Bierdiarium

Ein Blog über Bier. Denn Bier birgt Erzählstoff!

geposted am: 25 April 2012 von Lothar 9 Kommentare

Kloster Scheyern Dunkel Weiße

Region: Bayern
Brauerei: Kloster-Brauerei Scheyern
 

 

Prolog:

Ich glaube ich habe es schon ein oder zweimal geschrieben, aber es ist einfach immer wieder erstaunlich, wie viele aktuellen Biermarken einen Klosterbackground haben. Die Ordensleute im frühen Mittelalter tüftelten intensiv am Brauverfahren und an der Zusammenstellung. Diesem munteren Brauen innerhalb der Klostermauern im Schutz des Christentums, machte dann die Säkularisation ein Ende. Der Staat nahm den Mönchen letztlich einfach ihre Braukessel weg und verleibte sie ein.

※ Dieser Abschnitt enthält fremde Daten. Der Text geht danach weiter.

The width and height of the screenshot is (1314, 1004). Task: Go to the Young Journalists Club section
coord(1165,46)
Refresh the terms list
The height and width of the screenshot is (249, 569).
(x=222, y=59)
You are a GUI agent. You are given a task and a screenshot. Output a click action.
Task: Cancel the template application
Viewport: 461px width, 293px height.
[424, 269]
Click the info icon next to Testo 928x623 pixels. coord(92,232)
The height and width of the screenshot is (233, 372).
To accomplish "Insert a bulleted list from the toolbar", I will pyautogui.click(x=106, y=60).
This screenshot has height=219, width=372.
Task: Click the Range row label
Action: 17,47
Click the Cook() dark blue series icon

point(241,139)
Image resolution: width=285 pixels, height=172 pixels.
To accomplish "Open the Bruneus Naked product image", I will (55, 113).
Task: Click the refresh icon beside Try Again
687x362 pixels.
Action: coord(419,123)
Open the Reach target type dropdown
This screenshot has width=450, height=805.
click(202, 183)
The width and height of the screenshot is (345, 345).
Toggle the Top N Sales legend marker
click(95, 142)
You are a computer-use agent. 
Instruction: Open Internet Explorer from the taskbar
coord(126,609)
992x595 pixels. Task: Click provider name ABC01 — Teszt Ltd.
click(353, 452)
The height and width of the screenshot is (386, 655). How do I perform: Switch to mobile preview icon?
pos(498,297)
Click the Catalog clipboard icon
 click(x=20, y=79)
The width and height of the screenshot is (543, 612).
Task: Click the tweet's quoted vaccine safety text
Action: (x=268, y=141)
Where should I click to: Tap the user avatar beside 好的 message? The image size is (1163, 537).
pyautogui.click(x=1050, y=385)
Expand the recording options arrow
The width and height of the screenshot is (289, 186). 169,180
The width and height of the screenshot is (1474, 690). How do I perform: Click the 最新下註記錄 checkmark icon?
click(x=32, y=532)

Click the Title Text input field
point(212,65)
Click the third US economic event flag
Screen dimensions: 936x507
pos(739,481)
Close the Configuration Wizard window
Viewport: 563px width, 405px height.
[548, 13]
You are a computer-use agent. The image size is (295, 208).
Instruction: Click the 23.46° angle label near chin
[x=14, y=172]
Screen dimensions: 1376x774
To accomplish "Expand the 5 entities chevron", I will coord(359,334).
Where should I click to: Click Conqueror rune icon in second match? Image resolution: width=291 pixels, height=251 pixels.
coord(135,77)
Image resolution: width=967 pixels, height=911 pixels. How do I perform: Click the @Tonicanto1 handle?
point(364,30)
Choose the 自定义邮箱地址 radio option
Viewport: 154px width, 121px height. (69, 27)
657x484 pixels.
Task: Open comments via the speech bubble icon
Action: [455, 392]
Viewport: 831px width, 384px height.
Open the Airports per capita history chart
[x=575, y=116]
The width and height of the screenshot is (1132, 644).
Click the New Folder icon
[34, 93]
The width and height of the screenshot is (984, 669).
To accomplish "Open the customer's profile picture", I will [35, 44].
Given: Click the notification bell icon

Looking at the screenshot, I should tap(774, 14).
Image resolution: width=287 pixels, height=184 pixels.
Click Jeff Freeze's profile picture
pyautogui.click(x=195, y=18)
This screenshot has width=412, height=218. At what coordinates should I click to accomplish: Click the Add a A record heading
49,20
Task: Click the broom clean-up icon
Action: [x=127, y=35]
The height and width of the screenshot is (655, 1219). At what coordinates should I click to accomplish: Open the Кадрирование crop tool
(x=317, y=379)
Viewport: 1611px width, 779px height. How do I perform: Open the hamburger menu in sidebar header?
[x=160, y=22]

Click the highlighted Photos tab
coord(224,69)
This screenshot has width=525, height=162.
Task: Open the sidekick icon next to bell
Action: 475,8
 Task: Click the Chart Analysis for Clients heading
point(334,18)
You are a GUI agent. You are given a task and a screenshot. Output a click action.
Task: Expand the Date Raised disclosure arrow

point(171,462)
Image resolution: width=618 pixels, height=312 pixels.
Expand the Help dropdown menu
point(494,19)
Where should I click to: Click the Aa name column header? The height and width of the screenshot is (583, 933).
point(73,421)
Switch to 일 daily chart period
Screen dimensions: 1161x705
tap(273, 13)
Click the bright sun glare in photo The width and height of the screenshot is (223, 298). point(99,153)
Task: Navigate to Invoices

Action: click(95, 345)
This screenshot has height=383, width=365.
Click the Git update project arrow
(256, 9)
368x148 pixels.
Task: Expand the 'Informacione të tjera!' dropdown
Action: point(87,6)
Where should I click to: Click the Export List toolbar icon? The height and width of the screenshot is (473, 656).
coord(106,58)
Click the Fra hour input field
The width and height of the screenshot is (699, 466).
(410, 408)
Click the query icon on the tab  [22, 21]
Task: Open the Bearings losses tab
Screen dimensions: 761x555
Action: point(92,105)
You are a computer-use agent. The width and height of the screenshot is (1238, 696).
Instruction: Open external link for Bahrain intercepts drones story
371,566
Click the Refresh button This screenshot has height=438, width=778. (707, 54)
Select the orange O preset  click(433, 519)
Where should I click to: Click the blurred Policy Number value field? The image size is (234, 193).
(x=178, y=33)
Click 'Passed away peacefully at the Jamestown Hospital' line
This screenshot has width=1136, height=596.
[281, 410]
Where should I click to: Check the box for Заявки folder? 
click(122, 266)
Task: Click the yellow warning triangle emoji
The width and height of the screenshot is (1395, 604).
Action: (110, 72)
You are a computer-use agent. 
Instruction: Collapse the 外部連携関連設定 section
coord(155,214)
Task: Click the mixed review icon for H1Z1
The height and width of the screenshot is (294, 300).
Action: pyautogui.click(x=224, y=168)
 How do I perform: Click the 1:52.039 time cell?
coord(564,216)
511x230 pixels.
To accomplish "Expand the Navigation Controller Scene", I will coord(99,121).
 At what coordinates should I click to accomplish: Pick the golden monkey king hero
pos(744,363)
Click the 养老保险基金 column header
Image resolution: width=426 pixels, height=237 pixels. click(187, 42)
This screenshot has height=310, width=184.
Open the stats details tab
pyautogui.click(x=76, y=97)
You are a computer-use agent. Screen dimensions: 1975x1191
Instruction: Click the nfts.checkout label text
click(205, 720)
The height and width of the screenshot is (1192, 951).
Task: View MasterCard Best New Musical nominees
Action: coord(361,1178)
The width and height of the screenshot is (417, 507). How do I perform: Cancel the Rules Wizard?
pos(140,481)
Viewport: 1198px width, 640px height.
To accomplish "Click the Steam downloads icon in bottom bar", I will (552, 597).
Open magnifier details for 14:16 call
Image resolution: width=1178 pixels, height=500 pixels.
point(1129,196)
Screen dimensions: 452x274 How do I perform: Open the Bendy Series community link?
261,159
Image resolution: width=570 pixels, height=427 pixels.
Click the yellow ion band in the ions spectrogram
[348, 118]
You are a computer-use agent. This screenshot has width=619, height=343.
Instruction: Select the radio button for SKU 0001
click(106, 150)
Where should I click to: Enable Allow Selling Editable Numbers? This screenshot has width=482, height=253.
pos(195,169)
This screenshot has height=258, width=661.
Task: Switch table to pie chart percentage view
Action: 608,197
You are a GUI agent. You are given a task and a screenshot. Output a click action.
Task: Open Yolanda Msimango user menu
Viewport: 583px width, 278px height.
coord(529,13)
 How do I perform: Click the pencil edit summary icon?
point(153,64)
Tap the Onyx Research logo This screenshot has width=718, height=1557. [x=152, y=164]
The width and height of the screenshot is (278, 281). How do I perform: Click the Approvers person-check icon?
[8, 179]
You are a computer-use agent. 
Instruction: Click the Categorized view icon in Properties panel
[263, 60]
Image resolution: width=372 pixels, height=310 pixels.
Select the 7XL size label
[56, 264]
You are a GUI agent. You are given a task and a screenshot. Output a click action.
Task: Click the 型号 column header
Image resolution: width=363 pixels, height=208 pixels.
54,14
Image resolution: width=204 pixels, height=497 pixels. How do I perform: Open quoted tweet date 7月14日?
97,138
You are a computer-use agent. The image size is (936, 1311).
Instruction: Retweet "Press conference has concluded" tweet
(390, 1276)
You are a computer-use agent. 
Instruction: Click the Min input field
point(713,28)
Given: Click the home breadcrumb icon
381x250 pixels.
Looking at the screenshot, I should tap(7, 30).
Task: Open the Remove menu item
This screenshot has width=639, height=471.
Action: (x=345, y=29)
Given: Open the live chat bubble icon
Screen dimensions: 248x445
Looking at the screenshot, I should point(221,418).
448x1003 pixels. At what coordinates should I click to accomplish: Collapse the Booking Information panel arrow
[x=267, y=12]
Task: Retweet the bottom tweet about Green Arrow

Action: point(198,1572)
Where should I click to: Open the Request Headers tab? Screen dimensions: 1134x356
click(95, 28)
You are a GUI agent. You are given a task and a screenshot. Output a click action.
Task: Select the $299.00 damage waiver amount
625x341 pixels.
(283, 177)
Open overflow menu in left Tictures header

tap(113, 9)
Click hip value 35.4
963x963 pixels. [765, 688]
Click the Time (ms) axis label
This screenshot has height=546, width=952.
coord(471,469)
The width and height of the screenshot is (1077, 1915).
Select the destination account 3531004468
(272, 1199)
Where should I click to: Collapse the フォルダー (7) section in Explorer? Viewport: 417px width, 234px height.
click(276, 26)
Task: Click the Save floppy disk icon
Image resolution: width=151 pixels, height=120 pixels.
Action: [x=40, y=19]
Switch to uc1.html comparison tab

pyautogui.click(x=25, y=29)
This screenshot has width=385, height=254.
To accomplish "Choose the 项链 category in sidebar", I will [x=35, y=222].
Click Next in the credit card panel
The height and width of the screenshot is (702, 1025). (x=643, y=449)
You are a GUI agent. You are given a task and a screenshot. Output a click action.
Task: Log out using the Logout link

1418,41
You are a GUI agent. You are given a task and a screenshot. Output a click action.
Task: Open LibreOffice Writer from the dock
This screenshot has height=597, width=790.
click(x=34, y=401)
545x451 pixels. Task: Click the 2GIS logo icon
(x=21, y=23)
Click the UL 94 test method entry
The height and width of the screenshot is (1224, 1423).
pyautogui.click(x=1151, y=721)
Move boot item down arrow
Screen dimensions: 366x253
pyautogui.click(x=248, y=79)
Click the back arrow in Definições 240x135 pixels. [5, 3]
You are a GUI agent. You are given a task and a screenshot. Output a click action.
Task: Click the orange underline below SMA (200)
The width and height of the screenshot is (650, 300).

In Bayern, wo das Kloster Scheyern liegt, trat die Säkularisation leicht verzögert ein und wurde auch im Fall von Scheyern glaube ich zügig wieder relativiert.
 
In Scheyern wird übrigens seit 1119 – mit leichten Unterbrechungen – bis heute Bier gebraut. Meiner Information nach legen auch einige der 15 Benediktiner in Scheyern beim Brauen Hand an. Der Braumeister ist allerdings kein Ordensmann.

 

Das Bier aus Scheyern ist also kein passives Kloster-Relikt mit Etikettenschwindel: Das Bier wird „innerhalb“ eines aktiven Klosters gebraut.

 

Die Inschrift (Slogan, Claim) auf dem Etikett heißt in der Übersetzung übrigens folgendes:

 
nunc est bibendum = Es soll getrunken werden
ex fontana pura = mit reinem Wasser
hordeum distichum nutans = getrocknete Gerste
humulus lupulus bavaricus = bayerischer Hopfen

 

 

Verkostung:

Das Dunkle Weißbier aus Scheyern hat eine dunkle rotbraune Färbung. Es hat einen sehr cremigen Schaum. Beim Antrunk ist eine leichte Röstmalznote zu spüren. Im Mittelteil kommt leicht der Hopfen durch. Mit dem Finish lösen sich die Aromen überraschend zügig auf. In der Summe ist es leicht säuerlich und hefig im Geschmack.
 
 

Stimmungsbarometer:

 


 
 

Gut für:

Man davon durchaus mehrere trinken kann.
 
 

Fazit:

Es ist ein Bier in auf ganz alt getrimmter Verpackung. Es ist wirklich ziemlich süffig, auch oder vielleicht gerade wegen des quasi nicht existierenden Nachgeschmackes. Besonders aufgefallen ist mir dieser cremige Schaum, der ist echt toll!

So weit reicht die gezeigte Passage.